Extract ::

..........

Experimental supply of Israeli natural gas reaches Jordan

The experimental pumping will continue for three months and will test the infrastructure prior to the flow of the actual commercial supply.

Jordanian protesters chant slogans during a protest against a government agreement to import natural gas from Israel, in Amman, Jordan, Sept. 30, 2016 (photo credit: MUHAMMAD HAMED/REUTERS)
Jordanian protesters chant slogans during a protest against a government agreement to import natural gas from Israel, in Amman, Jordan, Sept. 30, 2016
(photo credit: MUHAMMAD HAMED/REUTERS)
An experimental supply of natural gas from the Leviathan gas field was pumped to Jordan from Israel by the Noble Energy Company on Wednesday, according to Jordan's Petra national news agency.

..........

Data shown ::
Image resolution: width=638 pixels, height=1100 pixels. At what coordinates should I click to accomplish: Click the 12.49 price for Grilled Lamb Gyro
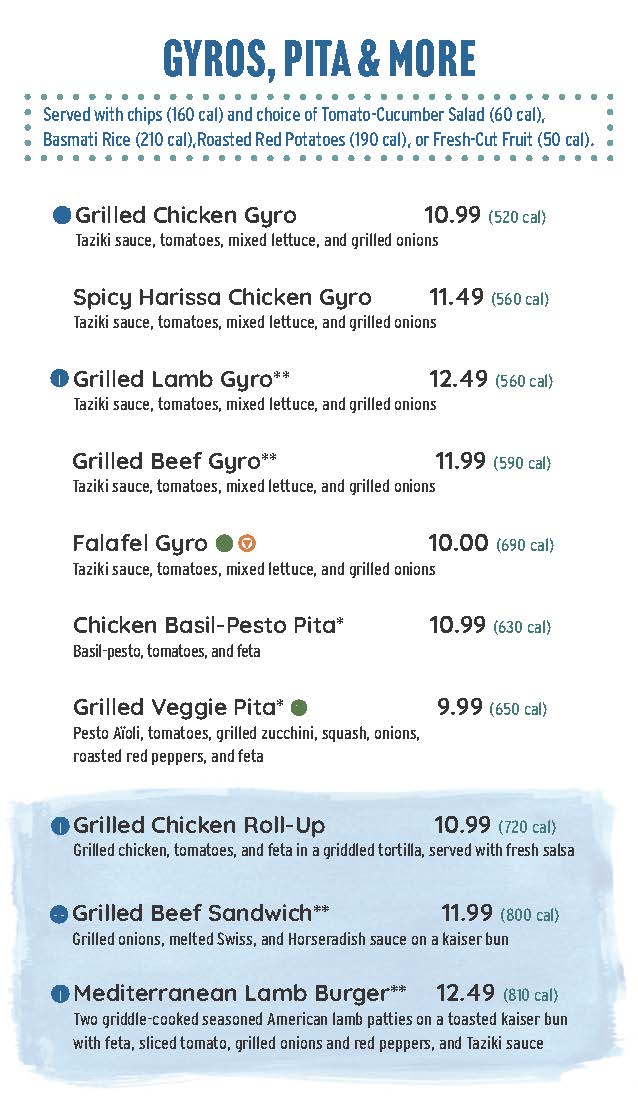pyautogui.click(x=458, y=379)
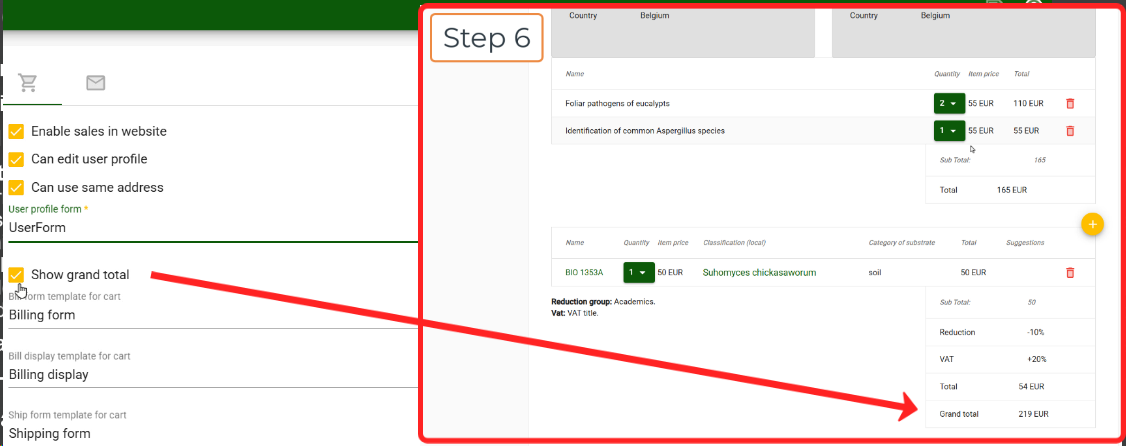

..........

Aim of the exercise ::
Decide whether each statement below agrees with the article on natural gas reaching Jordan, answering yes or no and quoting the words of the article that settle it. (a) The experimental pumping is set to last six months. (b) The gas supplied to Jordan came from the Leviathan gas field. (c) The Noble Energy Company pumped the experimental supply.

Worked answer ::
(a) No: "The experimental pumping will continue for three months"
(b) Yes: "An experimental supply of natural gas from the Leviathan gas field was pumped to Jordan"
(c) Yes: "was pumped to Jordan from Israel by the Noble Energy Company"